*** Begin section ***

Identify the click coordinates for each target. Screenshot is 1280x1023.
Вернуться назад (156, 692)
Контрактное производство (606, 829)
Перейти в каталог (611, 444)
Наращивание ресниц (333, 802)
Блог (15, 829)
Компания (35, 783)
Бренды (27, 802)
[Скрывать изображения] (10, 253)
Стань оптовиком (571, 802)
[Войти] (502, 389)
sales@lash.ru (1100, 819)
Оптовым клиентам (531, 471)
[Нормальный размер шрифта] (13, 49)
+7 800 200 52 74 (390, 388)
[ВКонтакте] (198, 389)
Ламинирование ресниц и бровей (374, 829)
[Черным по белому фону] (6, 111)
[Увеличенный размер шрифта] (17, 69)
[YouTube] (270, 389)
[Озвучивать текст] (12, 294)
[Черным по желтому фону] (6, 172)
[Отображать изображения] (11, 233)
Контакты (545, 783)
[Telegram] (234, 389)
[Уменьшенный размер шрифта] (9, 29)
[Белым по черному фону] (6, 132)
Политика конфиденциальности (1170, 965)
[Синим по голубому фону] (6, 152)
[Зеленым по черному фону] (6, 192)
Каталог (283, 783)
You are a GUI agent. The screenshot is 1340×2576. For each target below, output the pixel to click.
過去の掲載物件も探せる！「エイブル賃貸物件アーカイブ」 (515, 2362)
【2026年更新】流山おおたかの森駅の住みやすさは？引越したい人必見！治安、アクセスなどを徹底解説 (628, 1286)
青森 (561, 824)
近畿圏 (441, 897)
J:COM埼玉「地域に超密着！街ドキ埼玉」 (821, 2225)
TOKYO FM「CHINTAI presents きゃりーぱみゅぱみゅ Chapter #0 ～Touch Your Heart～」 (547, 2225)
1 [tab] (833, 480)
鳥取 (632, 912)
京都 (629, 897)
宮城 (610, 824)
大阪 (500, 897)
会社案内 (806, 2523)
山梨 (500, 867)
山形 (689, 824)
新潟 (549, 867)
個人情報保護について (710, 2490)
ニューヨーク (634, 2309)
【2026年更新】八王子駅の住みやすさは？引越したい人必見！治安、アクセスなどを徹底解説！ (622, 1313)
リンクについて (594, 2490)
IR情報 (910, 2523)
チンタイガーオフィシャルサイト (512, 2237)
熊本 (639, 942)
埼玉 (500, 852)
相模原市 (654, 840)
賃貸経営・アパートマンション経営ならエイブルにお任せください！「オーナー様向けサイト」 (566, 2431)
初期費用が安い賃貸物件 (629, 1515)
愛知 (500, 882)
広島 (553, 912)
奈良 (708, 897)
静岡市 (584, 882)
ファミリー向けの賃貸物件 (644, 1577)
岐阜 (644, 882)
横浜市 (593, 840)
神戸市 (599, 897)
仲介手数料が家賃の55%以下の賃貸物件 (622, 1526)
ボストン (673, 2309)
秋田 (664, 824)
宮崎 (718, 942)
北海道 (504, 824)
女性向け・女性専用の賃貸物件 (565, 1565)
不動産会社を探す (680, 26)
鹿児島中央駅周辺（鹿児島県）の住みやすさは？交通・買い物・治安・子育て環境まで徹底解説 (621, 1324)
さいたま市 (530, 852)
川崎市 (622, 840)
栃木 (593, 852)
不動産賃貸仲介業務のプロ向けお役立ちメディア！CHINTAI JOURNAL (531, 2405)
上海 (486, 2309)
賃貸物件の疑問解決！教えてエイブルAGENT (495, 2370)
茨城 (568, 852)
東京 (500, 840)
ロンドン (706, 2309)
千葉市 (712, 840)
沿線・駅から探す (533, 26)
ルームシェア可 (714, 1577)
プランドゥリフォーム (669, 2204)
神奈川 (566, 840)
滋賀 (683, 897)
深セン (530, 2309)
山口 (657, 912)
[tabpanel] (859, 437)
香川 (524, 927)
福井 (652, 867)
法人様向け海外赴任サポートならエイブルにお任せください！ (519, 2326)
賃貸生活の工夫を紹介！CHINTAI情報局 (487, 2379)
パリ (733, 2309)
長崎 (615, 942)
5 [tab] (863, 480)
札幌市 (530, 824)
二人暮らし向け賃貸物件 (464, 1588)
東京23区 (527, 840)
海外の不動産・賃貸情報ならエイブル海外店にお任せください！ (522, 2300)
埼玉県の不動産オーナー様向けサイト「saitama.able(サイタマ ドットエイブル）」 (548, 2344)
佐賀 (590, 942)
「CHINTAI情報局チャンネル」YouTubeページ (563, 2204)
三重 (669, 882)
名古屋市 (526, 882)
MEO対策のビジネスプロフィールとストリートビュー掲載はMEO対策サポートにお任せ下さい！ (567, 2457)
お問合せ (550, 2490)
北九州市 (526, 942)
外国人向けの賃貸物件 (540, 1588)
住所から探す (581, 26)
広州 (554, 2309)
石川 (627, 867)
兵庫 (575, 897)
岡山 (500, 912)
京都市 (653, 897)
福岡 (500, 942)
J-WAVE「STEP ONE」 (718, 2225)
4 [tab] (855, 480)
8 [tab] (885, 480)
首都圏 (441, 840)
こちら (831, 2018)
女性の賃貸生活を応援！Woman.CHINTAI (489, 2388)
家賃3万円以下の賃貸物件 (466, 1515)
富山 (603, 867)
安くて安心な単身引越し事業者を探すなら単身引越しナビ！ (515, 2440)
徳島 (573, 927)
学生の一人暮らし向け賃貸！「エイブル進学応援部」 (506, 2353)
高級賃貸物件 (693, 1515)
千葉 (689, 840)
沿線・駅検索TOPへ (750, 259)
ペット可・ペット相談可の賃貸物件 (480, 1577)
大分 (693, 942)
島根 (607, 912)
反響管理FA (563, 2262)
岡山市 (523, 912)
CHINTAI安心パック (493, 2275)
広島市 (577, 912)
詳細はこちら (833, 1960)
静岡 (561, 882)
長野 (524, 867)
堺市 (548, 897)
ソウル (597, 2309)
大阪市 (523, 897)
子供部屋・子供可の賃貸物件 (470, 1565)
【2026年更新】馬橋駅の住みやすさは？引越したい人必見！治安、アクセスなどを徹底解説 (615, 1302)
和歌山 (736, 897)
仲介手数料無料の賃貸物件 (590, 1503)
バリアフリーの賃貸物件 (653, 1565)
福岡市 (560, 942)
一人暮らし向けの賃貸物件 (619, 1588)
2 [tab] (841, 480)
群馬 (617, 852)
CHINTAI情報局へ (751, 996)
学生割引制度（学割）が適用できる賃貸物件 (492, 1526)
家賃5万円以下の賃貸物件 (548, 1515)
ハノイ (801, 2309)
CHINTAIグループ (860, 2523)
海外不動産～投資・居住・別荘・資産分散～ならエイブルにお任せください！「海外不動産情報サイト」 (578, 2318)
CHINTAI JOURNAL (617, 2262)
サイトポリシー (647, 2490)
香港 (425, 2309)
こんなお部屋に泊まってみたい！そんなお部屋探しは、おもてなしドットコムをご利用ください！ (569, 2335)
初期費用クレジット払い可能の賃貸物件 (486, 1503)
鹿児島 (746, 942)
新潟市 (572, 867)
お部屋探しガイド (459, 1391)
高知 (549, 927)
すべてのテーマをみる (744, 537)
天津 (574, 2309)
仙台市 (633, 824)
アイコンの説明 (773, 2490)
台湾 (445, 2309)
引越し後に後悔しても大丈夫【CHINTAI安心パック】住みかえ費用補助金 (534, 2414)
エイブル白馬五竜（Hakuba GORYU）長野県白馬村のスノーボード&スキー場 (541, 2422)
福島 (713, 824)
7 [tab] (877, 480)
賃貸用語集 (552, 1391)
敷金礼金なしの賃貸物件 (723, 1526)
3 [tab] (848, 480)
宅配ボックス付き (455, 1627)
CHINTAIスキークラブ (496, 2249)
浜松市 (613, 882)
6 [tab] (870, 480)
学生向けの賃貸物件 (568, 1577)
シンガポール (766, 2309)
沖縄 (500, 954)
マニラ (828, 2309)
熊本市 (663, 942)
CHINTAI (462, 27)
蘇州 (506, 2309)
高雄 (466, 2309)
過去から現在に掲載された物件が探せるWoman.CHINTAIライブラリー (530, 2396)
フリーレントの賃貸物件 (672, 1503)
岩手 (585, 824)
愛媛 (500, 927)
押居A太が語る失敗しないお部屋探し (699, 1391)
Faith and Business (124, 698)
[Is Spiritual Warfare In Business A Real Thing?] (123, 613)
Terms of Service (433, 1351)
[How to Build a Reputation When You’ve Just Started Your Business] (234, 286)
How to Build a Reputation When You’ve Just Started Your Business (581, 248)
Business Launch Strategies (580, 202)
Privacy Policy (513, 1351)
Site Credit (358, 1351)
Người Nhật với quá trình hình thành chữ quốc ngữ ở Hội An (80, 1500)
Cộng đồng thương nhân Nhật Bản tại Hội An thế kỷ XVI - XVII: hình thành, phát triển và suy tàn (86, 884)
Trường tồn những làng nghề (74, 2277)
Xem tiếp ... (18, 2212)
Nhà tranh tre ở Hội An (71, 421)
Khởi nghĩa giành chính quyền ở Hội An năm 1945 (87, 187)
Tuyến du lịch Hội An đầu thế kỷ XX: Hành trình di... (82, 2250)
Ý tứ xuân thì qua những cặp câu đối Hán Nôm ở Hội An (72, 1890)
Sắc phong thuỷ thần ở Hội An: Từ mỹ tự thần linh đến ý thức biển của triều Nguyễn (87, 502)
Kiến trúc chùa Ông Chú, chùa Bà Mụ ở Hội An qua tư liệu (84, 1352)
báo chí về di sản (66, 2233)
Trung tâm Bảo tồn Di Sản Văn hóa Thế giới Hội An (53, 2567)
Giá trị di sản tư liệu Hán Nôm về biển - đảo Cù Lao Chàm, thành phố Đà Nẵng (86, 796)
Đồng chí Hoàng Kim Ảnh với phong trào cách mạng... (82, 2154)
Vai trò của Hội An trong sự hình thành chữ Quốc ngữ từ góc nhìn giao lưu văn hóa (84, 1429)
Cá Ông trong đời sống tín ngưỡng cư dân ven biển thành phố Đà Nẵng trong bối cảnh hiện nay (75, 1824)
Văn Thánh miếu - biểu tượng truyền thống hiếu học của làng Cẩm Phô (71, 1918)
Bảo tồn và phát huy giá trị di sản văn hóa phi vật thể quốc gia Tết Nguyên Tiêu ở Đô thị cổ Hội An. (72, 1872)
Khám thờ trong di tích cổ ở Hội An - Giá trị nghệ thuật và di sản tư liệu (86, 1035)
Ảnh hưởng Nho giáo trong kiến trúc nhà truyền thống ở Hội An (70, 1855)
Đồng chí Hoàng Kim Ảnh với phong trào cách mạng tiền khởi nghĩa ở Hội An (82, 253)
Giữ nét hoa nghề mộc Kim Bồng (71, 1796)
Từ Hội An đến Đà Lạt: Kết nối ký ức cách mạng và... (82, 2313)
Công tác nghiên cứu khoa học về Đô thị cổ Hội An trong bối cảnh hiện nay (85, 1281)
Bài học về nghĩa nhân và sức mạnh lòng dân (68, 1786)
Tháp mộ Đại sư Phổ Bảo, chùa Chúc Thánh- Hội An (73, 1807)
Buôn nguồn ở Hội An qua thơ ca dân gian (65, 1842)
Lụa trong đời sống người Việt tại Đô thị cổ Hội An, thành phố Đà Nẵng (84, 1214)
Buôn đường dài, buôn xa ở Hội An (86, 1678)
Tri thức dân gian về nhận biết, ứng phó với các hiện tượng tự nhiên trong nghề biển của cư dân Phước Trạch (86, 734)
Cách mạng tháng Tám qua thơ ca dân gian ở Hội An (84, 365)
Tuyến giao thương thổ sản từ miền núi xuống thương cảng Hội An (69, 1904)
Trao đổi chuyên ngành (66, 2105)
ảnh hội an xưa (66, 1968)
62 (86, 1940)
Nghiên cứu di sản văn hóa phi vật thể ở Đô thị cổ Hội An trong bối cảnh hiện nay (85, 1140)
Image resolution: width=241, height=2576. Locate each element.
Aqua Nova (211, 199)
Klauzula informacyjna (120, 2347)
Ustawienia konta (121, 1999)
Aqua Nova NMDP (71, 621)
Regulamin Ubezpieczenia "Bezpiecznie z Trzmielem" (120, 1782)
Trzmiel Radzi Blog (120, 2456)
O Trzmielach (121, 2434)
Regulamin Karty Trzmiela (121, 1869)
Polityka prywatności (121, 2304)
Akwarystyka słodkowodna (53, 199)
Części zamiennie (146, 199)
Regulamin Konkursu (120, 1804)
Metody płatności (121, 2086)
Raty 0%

*** End section ***

## [WHAT YOU NEED TO DO]
Everything above from the line containing "奈良 (708, 897)" down to the line containing "川崎市 (622, 840)" is to be transcribed exactly, with both of those lines included and nothing else added.

## [SOLUTION FOR THIS EXERCISE]
奈良 (708, 897)
静岡市 (584, 882)
ファミリー向けの賃貸物件 (644, 1577)
岐阜 (644, 882)
横浜市 (593, 840)
神戸市 (599, 897)
仲介手数料が家賃の55%以下の賃貸物件 (622, 1526)
ボストン (673, 2309)
秋田 (664, 824)
宮崎 (718, 942)
北海道 (504, 824)
女性向け・女性専用の賃貸物件 (565, 1565)
不動産会社を探す (680, 26)
鹿児島中央駅周辺（鹿児島県）の住みやすさは？交通・買い物・治安・子育て環境まで徹底解説 (621, 1324)
さいたま市 (530, 852)
川崎市 (622, 840)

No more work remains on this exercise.